Team chemistry is such an elusive thing and, once you finally find it, such a fragile thing.
What was the difference between the 2004 and 2005 Eagles? It wasn't talent. It was a solitary wide receiver who was intent on destroying the chemistry of a Super Bowl team because he wasn't happy with his contract.
No sport requires this level of teamwork, and no sport requires this level of unselfishness. With very few exceptions, you really need a special group of people for sustained success in the NFL, and that's why figuring out what kind of person you're getting in the draft or free agency has become just as important as figuring out what kind of player you're getting.
Which brings us to the 2017 Eagles, who by any measure are the best team in the NFL as we arrive at the midpoint of the season.
They're rolling along at 7-1 with a six-game winning streak, with those six wins coming by an average of 11½ points. You know all the facts and figures. The NFL's fourth-ranked offense and 10th-ranked defense, the hottest quarterback in the league, the stingiest run defense in the league in seven years.

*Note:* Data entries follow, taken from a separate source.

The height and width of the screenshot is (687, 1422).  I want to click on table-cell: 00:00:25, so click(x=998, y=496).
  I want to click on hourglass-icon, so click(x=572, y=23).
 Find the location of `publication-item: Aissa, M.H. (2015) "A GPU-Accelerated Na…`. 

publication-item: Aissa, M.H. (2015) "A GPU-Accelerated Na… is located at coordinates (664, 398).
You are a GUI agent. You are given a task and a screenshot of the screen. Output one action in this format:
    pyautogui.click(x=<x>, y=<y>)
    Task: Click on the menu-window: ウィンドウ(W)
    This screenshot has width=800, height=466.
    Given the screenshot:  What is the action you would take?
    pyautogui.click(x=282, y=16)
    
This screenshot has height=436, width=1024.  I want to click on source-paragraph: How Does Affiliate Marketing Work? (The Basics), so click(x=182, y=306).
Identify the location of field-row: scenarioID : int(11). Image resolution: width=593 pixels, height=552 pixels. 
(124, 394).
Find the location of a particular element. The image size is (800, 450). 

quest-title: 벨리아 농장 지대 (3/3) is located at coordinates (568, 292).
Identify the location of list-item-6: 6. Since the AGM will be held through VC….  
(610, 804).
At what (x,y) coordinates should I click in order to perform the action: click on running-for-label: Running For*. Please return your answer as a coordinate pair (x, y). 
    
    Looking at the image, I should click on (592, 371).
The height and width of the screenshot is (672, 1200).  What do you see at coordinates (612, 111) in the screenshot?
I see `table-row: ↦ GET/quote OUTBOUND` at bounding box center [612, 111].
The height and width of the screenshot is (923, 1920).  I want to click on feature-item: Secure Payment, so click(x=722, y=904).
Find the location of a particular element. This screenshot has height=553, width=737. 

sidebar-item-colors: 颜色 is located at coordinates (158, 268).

Here's another number: 22.
That's how many new players are on the roster.
And that may be the most remarkable number of all.
GM Howie Roseman and vice president of player personnel Joe Douglas took a 7-9 team with a rookie coach and quarterback and instead of just hoping that another year together would turn them into a winner, they gutted the thing.
Some 42 percent of the 53-man roster that will face the Broncos on Sunday was not part of the 2016 Eagles.
Think about all the key guys on last year's team the Eagles cut ties with.
The leading rusher and leading wide receiver. A former first-round pick. Both starting corners. Two defensive line starters who had played at a high level here. And so on.
And think about the new guys. How many key contributors on this team weren't even here last year?
Derek Barnett, Mack Hollins and Rasul Douglas came in the draft. Alshon Jeffery, LeGarrette Blount, Patrick Robinson, Corey Graham and Chris Long signed as free agents. Tim Jernigan, Ronald Darby and Dexter McDougle arrived via trades.
Corey Clement was an undrafted rookie. Jake Elliott was plucked off the Bengals' practice squad. Kenjon Barner was home in California out of work.
We've seen the Eagles make wholesale changes in the past and it didn't go so well. But this group is different. The Eagles managed to rebuild the roster and truly reshape the franchise while also creating a remarkable chemistry and maintaining the unselfish, team-first culture that Doug Pederson has been crafting.
To turn over nearly half the roster and emerge with a singular unit in which new guys and old guys are all working together for the common good is an incredibly difficult thing to do. But Howie and Joe pulled it off virtually overnight. And Doug certainly deserves a ton of credit for taking all these disparate parts he was given and helping mold them into a unified whole.
One thing most of these guys have in common is that they're winners.
Blount and Long won a Super Bowl last year. Torrey Smith and Graham won a Super Bowl with the Ravens. Tennessee went 25-14 when Barnett was there. West Virginia was 18-8 with Douglas on the field. Wisconsin was 40-9 with Clement. North Carolina went 19-8 in Mack Hollins' two years as a starter.
This was not an accident. Roseman and Douglas wanted a locker room full of players who not only are talented but also have tremendous character and understand the commitment it takes to win.
Put enough guys like that together and you have a pretty good chance to build that winning culture all coaches and front office executives talk about but very few know how to build.
It's happened here and it's happened faster than anybody anticipated. Even the people that put this all together.
The Eagles went out and found 53 seemingly random puzzle pieces, and halfway through the season, it sure looks like they all fit together perfectly.